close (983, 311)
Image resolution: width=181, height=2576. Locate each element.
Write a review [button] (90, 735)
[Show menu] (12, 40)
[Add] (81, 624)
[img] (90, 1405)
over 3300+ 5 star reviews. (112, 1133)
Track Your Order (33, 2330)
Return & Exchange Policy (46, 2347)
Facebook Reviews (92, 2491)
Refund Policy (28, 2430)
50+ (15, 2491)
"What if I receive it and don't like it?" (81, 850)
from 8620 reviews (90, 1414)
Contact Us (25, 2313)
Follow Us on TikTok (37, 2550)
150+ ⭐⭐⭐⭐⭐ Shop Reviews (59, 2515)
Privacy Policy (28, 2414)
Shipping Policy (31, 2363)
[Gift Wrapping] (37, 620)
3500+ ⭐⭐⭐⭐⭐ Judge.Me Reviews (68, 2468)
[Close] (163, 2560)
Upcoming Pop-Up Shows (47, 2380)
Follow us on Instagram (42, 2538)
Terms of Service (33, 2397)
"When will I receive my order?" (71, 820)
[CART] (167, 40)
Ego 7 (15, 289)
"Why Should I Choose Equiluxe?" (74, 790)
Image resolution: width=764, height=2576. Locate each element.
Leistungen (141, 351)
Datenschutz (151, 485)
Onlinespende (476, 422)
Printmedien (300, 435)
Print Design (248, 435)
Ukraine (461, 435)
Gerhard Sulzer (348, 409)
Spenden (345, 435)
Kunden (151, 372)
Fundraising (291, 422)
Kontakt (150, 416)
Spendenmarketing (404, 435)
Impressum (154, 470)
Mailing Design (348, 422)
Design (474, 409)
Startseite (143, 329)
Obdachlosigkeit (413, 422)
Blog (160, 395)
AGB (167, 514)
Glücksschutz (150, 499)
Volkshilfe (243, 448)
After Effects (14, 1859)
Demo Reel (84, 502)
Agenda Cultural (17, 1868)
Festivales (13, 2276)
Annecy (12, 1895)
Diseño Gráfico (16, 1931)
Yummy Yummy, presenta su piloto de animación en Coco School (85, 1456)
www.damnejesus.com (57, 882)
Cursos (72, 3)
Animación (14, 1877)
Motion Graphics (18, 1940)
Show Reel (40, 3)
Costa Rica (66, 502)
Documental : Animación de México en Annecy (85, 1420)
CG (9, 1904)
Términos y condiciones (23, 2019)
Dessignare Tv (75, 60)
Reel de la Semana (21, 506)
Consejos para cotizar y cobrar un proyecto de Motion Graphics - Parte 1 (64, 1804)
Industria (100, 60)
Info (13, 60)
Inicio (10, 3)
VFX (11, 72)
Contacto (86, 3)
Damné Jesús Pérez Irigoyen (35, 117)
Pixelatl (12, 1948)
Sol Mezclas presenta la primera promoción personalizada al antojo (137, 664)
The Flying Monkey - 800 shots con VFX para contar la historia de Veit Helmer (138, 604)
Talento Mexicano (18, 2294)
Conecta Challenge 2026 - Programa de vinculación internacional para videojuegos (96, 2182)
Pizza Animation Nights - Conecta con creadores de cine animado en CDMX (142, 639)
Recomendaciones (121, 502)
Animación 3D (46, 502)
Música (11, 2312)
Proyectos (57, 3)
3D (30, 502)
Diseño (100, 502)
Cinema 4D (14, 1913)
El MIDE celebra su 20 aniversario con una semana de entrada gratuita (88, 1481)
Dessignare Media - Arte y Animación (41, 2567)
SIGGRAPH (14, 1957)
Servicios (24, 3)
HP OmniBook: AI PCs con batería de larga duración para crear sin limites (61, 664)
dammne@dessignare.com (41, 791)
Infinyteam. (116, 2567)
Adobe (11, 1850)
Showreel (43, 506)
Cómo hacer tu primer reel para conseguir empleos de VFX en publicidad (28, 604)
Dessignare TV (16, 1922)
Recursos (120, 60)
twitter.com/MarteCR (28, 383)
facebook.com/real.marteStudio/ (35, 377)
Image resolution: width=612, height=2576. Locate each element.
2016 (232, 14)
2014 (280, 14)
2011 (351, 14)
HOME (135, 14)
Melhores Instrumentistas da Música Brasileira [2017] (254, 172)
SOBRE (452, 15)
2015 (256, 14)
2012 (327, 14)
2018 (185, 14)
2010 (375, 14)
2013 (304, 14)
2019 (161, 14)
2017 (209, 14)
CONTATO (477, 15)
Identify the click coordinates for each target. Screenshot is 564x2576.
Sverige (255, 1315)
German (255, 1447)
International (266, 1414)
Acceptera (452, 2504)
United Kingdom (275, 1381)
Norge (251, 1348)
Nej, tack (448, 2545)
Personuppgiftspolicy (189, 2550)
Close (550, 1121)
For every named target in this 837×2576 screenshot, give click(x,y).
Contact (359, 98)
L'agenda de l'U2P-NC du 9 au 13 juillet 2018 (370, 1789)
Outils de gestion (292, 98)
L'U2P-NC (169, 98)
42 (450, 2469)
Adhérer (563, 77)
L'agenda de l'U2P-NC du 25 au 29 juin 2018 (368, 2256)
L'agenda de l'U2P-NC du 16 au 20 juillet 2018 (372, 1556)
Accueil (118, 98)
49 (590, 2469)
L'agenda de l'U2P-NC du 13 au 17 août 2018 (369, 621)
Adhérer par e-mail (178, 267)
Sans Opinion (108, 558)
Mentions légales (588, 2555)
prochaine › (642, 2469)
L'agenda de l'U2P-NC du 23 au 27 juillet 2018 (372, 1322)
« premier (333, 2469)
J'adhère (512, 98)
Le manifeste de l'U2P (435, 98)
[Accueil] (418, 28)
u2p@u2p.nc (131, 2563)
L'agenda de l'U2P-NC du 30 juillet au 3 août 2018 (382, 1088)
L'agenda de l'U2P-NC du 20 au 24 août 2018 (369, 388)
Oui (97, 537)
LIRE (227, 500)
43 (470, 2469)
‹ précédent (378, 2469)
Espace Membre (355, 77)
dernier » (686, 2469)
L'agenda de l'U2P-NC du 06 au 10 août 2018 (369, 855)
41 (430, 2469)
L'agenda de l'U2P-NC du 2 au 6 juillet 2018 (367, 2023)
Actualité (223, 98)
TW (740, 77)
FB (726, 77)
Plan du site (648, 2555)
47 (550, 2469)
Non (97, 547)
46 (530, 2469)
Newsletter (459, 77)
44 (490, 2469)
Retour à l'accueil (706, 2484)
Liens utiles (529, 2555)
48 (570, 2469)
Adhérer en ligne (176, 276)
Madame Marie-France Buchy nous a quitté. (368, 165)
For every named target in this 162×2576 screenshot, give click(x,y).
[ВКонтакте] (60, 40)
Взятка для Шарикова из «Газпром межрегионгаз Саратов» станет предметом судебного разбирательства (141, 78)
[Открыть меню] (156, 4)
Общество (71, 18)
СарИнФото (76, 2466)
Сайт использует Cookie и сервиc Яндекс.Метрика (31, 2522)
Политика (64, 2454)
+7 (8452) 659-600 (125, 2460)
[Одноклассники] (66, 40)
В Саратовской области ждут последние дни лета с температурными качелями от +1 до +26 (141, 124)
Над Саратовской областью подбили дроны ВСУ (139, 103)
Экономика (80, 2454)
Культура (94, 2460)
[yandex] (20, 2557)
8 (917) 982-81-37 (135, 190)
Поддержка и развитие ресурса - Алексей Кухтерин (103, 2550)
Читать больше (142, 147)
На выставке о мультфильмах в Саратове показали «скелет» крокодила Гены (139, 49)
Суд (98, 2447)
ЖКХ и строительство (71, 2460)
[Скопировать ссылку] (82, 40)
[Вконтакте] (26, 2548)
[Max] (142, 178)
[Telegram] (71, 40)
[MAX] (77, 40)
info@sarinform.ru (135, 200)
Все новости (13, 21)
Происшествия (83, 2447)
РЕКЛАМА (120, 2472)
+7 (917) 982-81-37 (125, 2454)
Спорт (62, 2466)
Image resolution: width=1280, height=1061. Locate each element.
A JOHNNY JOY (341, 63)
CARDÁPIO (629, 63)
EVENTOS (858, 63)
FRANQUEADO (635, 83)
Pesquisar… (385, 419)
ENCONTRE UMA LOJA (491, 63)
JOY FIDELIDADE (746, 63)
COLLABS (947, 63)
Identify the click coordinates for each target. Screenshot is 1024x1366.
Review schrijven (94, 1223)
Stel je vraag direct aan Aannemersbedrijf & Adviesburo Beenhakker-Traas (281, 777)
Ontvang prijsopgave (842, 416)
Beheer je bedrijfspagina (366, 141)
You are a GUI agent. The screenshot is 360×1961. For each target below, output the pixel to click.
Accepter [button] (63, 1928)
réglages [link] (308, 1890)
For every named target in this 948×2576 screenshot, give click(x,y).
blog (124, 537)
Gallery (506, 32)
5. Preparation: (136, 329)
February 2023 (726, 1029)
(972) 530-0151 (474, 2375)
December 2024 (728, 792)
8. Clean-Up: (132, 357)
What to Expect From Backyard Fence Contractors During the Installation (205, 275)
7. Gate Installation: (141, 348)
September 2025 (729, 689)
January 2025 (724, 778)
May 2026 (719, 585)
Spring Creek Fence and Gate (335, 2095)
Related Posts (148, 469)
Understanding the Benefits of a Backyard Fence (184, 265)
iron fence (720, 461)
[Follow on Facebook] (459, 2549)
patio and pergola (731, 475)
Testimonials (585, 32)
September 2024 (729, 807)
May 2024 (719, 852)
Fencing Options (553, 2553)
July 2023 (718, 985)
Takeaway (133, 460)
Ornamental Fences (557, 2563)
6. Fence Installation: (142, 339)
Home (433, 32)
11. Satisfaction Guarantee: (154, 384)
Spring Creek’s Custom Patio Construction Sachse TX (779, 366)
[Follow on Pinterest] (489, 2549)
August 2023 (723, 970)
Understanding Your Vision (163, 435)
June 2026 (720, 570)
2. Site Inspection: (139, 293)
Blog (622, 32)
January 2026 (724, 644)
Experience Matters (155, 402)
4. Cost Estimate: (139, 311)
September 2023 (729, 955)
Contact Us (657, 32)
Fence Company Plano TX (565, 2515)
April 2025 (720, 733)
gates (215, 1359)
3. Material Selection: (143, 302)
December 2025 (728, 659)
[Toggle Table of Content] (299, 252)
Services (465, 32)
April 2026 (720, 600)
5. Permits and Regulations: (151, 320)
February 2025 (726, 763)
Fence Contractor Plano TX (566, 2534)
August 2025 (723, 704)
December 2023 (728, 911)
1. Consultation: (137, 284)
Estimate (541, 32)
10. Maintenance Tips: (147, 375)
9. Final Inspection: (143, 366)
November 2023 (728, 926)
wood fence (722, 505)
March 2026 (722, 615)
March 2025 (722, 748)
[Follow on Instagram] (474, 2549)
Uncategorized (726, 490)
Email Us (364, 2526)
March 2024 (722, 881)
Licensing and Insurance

^^^^^^^^

● **Instructions for the task**:
Copy out exactly, and only, the lines from the one that contains "Contact Us (657, 32)" through the last line of the material above.

● **Solution below**:
Contact Us (657, 32)
Fence Company Plano TX (565, 2515)
April 2025 (720, 733)
gates (215, 1359)
3. Material Selection: (143, 302)
December 2025 (728, 659)
[Toggle Table of Content] (299, 252)
Services (465, 32)
April 2026 (720, 600)
5. Permits and Regulations: (151, 320)
February 2025 (726, 763)
Fence Contractor Plano TX (566, 2534)
August 2025 (723, 704)
December 2023 (728, 911)
1. Consultation: (137, 284)
Estimate (541, 32)
10. Maintenance Tips: (147, 375)
9. Final Inspection: (143, 366)
November 2023 (728, 926)
wood fence (722, 505)
March 2026 (722, 615)
March 2025 (722, 748)
[Follow on Instagram] (474, 2549)
Uncategorized (726, 490)
Email Us (364, 2526)
March 2024 (722, 881)
Licensing and Insurance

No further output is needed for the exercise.